Question

The area bounded by the parabola (${y^2} = 4ax$), latus rectum and x-axis.
$\left( a \right)0$
$\left( b \right)\dfrac{4}{3}{a^2}$
$\left( c \right)\dfrac{8}{3}{a^2}$
$\left( d \right)\dfrac{{{a^2}}}{3}$

Answer 1

Hint: In this particular question first draw the pictorial representation of all the given curves and highlight the area and mark all the intersection points it will give us a clear idea of what we have to calculate then apply the concept of symmetry then apply the integration formula to calculate the area bounded by the curves.

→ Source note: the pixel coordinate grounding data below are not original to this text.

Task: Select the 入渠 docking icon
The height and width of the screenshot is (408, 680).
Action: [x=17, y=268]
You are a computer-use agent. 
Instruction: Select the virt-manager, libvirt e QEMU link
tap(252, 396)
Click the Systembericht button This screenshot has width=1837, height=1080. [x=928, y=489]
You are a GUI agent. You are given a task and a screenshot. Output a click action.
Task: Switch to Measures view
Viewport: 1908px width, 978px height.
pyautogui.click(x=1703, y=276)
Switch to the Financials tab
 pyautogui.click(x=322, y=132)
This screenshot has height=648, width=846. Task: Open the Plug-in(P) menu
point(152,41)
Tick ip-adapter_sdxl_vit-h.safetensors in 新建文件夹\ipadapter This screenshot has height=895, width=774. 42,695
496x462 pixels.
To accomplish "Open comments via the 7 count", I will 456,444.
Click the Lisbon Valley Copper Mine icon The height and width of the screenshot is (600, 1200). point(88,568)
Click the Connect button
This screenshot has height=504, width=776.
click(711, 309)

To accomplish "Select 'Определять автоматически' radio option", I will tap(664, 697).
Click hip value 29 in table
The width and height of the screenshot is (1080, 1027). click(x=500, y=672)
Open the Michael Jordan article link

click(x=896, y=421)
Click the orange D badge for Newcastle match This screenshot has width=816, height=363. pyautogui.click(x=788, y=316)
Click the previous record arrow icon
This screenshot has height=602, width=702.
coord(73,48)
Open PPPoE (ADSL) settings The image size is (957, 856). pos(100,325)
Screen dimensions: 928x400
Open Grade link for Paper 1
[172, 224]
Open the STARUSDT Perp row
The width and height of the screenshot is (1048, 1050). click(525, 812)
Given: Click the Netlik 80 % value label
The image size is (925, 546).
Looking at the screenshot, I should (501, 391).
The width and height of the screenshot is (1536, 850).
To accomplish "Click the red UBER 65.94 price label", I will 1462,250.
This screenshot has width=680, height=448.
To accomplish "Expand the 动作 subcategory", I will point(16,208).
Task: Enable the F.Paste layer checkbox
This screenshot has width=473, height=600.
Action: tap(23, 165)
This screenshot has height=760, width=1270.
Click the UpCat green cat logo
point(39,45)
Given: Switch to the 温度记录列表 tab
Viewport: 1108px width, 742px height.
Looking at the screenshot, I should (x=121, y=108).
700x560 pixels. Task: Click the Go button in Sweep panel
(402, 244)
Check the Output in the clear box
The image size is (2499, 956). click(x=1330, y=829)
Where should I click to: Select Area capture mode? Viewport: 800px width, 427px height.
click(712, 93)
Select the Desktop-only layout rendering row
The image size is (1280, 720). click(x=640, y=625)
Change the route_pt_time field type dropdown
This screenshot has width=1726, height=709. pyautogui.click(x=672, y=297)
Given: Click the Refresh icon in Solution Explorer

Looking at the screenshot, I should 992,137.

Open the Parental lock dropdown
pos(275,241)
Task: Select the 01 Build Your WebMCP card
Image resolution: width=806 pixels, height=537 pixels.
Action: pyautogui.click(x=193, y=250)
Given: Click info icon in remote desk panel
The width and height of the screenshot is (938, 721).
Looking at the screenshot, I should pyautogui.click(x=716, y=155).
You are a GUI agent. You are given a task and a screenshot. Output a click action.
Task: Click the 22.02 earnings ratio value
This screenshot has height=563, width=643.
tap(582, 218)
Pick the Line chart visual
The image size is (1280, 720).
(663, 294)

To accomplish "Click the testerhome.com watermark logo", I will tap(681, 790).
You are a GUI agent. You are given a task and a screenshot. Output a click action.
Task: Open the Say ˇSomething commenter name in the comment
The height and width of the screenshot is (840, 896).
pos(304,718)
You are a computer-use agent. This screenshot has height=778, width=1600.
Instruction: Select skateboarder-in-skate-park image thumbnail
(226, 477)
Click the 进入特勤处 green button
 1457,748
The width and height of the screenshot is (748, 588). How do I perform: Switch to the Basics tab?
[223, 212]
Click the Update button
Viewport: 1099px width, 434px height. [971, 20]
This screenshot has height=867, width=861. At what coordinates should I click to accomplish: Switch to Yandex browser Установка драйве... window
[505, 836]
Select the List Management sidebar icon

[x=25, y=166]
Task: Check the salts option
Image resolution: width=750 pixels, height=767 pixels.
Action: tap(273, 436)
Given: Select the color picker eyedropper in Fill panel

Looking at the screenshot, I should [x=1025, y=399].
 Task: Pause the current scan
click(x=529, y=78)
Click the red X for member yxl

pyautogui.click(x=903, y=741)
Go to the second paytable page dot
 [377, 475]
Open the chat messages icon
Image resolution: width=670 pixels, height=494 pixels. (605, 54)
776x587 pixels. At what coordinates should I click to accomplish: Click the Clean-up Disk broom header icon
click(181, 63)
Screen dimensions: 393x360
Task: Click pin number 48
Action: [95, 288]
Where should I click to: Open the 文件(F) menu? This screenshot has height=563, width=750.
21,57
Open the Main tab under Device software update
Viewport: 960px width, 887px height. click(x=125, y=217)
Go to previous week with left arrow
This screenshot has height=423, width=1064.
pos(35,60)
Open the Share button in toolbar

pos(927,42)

Complete step-by-step answer:

Given equation of parabola is ${y^2} = 4ax$
As we know this is the standard equation of parabola opening horizontally in the positive side of the x-axis and passing from origin as shown in the above figure.
Now as we know that the coordinates of the focus of this parabola is lying on the x-axis having coordinates (a, 0).
And the latus rectum of the parabola is passing from the focus having length 4a, i.e. 2a upwards and 2a downwards.
So the intersection point of the latus rectum and the parabola is (a, 2a) and (a, -2a) as shown in the above figure.
Now the area bounded by the curves is highlighted by the yellow color.
As we see that the upward area is similar to the downward area so the area bounded by the curves is twice the upward area.
Now the area bounded by the curve is given as $A = \int_{{x_1}}^{{x_2}} {\left( {{y_1} - {y_2}} \right)dx} $ now for the upward area ${y_1}$ is the upper graph of parabola (i.e. positive part of parabola) so, ${y_1} = \sqrt {4ax} $ and ${y_2}$ is the lower part of the area i.e. x-axis, so ${y_2} = 0$ (as on x-axis y = 0).
And the integration limit is from, x = 0 to x = a.
$ \Rightarrow A = \int_{x = 0}^{x = a} {\left( {\sqrt {4ax} - 0} \right)dx} $
So the total area bounded by the curves is twice of this area.
\[ \Rightarrow {A_{Total}} = 2\int_{x = 0}^{x = a} {\left( {\sqrt {4ax} - 0} \right)dx} \]
Now first simplify we have,
\[ \Rightarrow {A_{Total}} = 2\sqrt {4a} \int_{x = 0}^{x = a} {\left( {{x^{\dfrac{1}{2}}}} \right)dx} \]
Now as we know that $\int {{x^n}dx = \dfrac{{{x^{n + 1}}}}{{n + 1}} + C} $, where C is some arbitrary integration constant, so use these properties in the above integral we have,
\[ \Rightarrow {A_{Total}} = 2\sqrt {4a} \left( {\dfrac{{{x^{\dfrac{1}{2} + 1}}}}{{\dfrac{1}{2} + 1}}} \right)_0^a\]
Now apply integration limits we have,
\[ \Rightarrow {A_{Total}} = 2\sqrt {4a} \left( {\dfrac{{{a^{\dfrac{3}{2}}}}}{{\dfrac{3}{2}}} - 0} \right)\]
\[ \Rightarrow {A_{Total}} = \dfrac{4}{3}\sqrt {4a} \left( {a\sqrt a } \right) = \dfrac{8}{3}{a^2}\] Sq. units.
So this is the required area.
Hence option (C) is the correct answer.

Note:Whenever we face such types of questions the key concept is the integration formula to calculate the area bounded by the curves which is given as, $A = \int_{{x_1}}^{{x_2}} {\left( {{y_1} - {y_2}} \right)dx} $, where ${y_1}$ is the upper curve and ${y_2}$ is the lower curve and ${x_1}{\text{ and }}{x_2}$ are the lower and upper limits, and always recall the basic integration formula i.e. $\int {{x^n}dx = \dfrac{{{x^{n + 1}}}}{{n + 1}} + C} $, where C is some arbitrary integration constant.